>> start SOURCE MATERIAL

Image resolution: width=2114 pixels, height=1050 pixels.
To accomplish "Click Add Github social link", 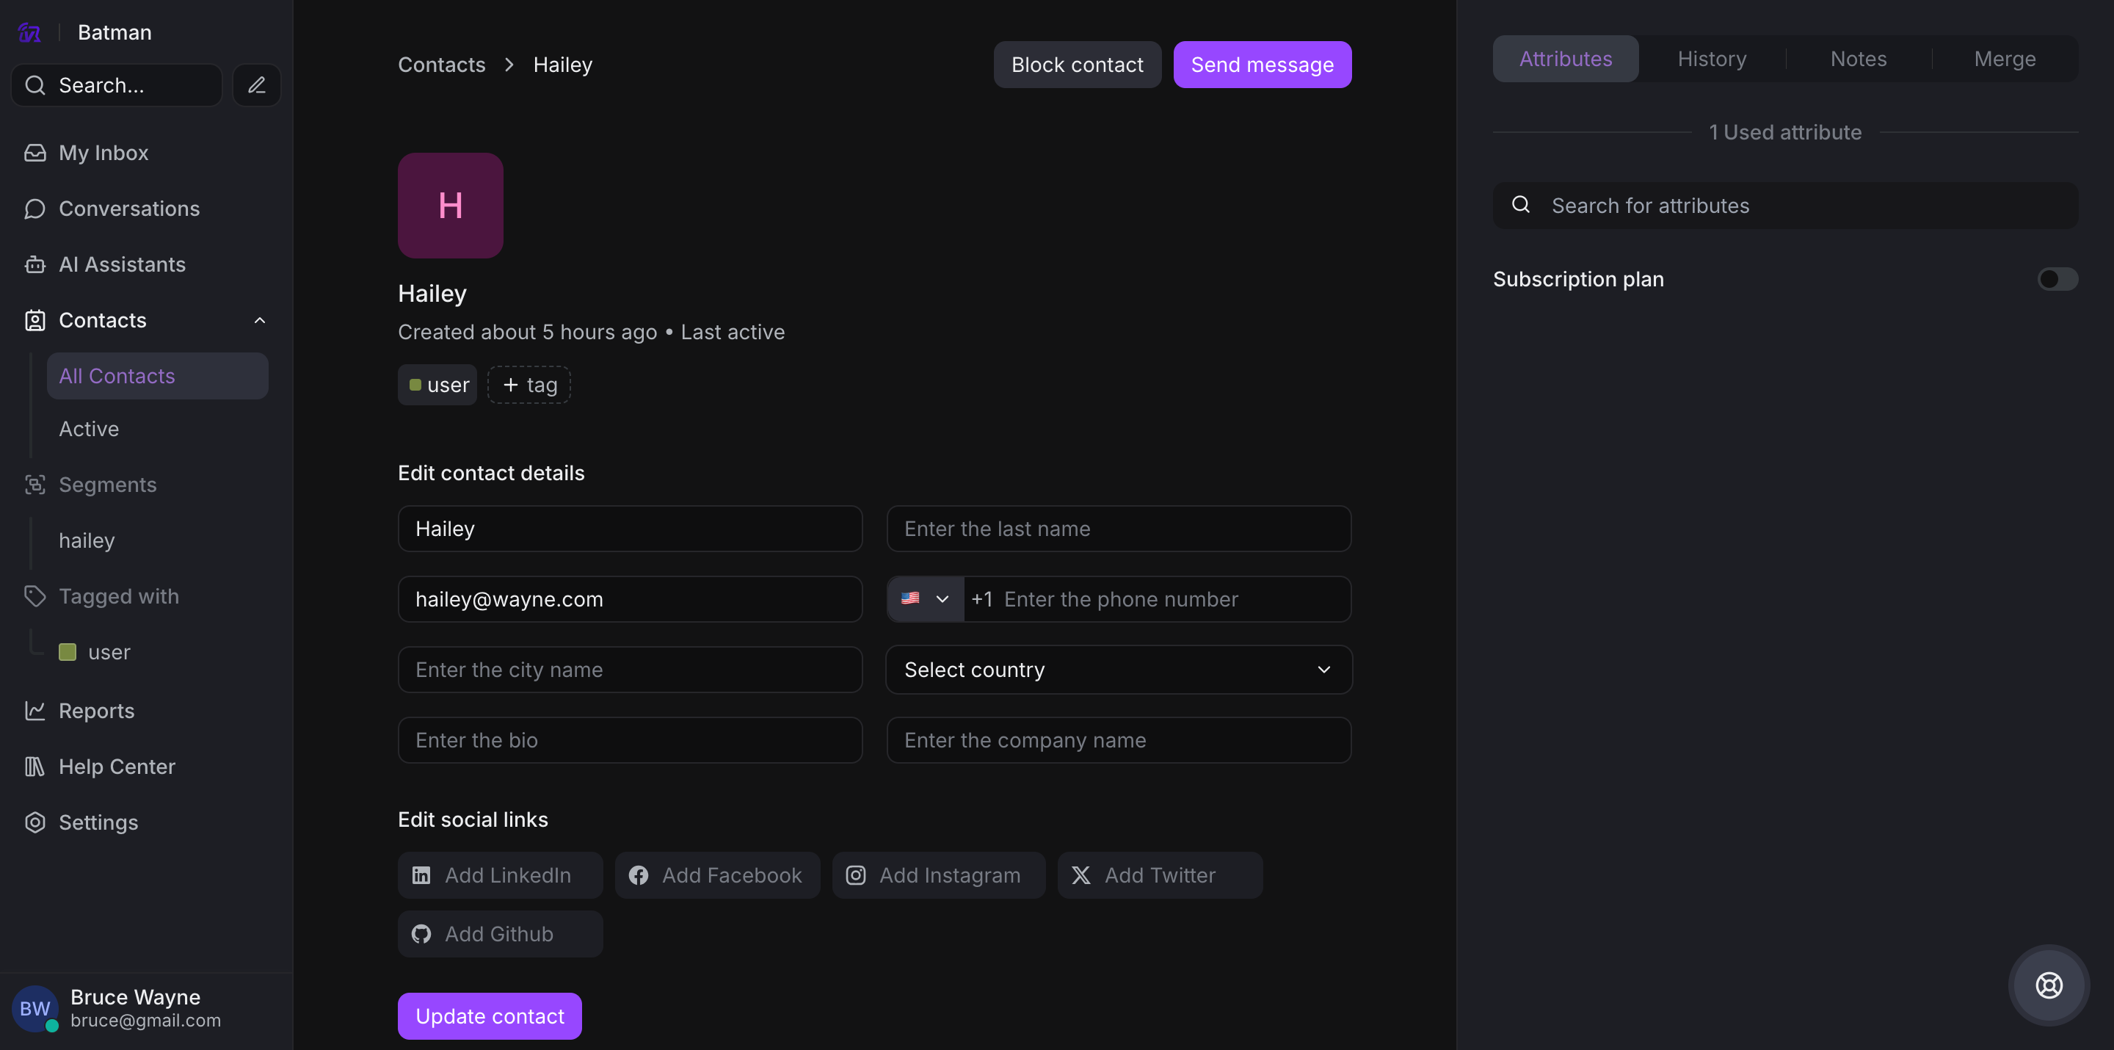I will point(499,933).
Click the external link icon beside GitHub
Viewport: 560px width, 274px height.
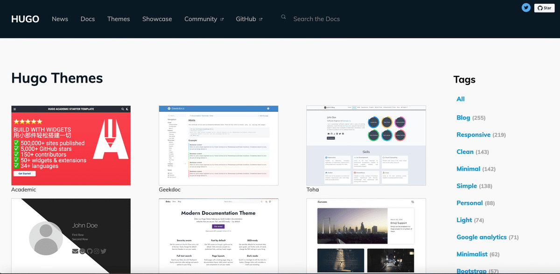260,20
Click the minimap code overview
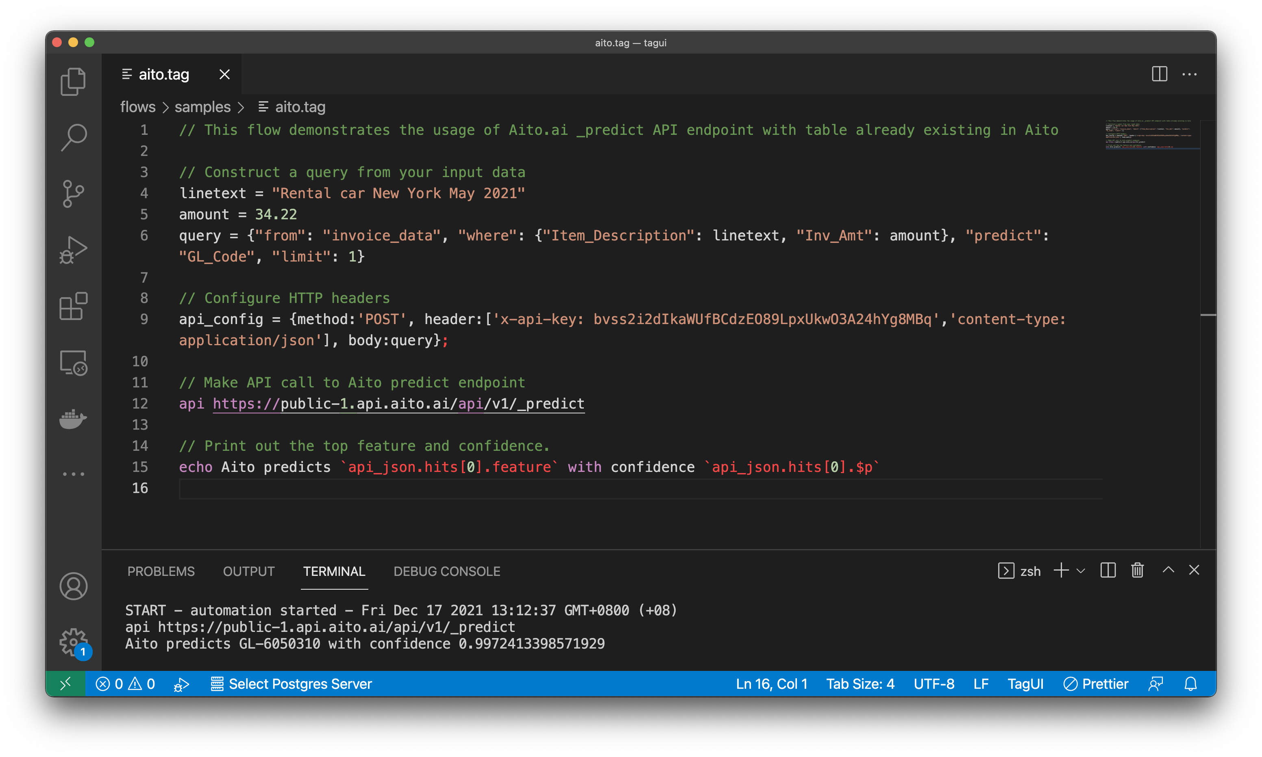Image resolution: width=1262 pixels, height=757 pixels. pyautogui.click(x=1152, y=135)
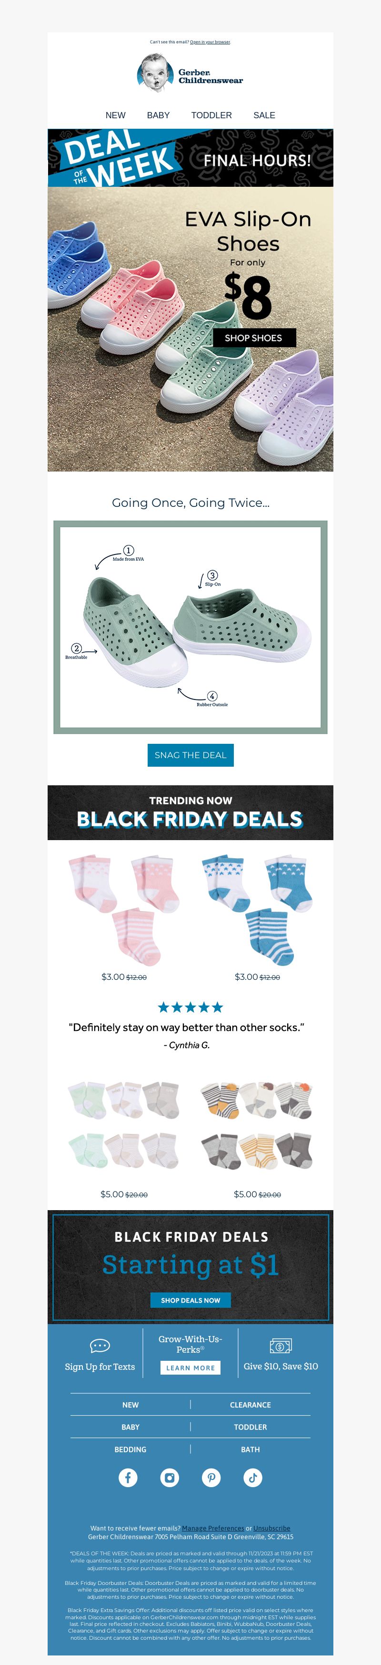Click the SHOP SHOES button
381x1665 pixels.
click(x=254, y=337)
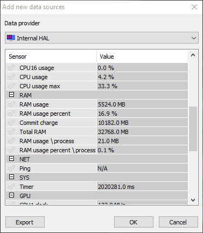Viewport: 203px width, 233px height.
Task: Click the Sensor column header
Action: tap(51, 57)
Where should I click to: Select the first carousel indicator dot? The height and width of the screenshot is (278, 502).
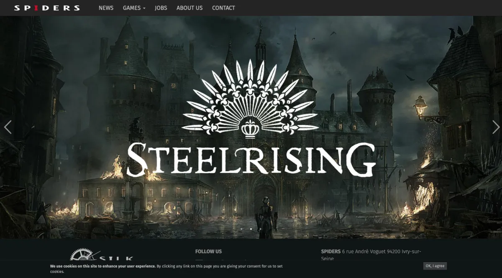tap(241, 229)
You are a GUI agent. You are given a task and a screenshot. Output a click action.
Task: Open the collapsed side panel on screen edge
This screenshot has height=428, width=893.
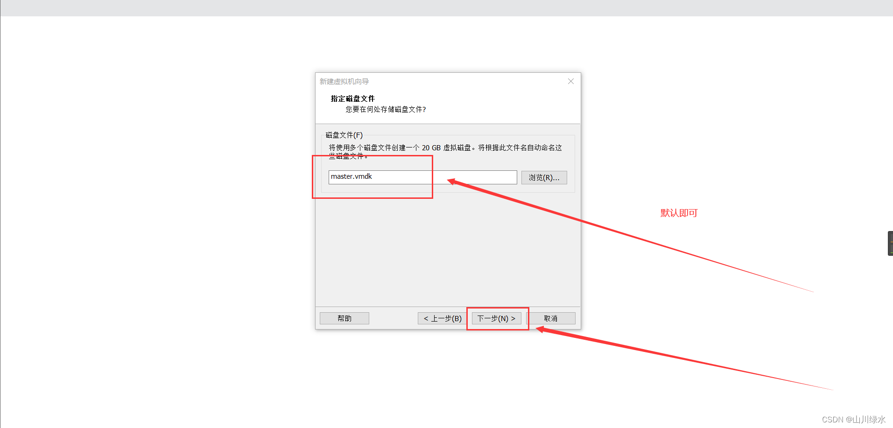click(x=890, y=243)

>> end SOURCE MATERIAL

**WHAT THE TASK ASKS:** Print the records exactly, beginning with the line that contains "Click the minimap code overview" and continuing through the end of the records. Leave the pictures out of your answer.

**SOLUTION:**
Click the minimap code overview
Image resolution: width=1262 pixels, height=757 pixels. pyautogui.click(x=1152, y=135)
Click the SHOP SHOES button
381x1665 pixels.
click(x=254, y=337)
Viewport: 203px width, 233px height.
Task: Click the Sensor column header
Action: tap(51, 57)
Where should I click to: Select the first carousel indicator dot? The height and width of the screenshot is (278, 502).
tap(241, 229)
You are a GUI agent. You are given a task and a screenshot. Output a click action.
Task: Open the collapsed side panel on screen edge
This screenshot has height=428, width=893.
click(x=890, y=243)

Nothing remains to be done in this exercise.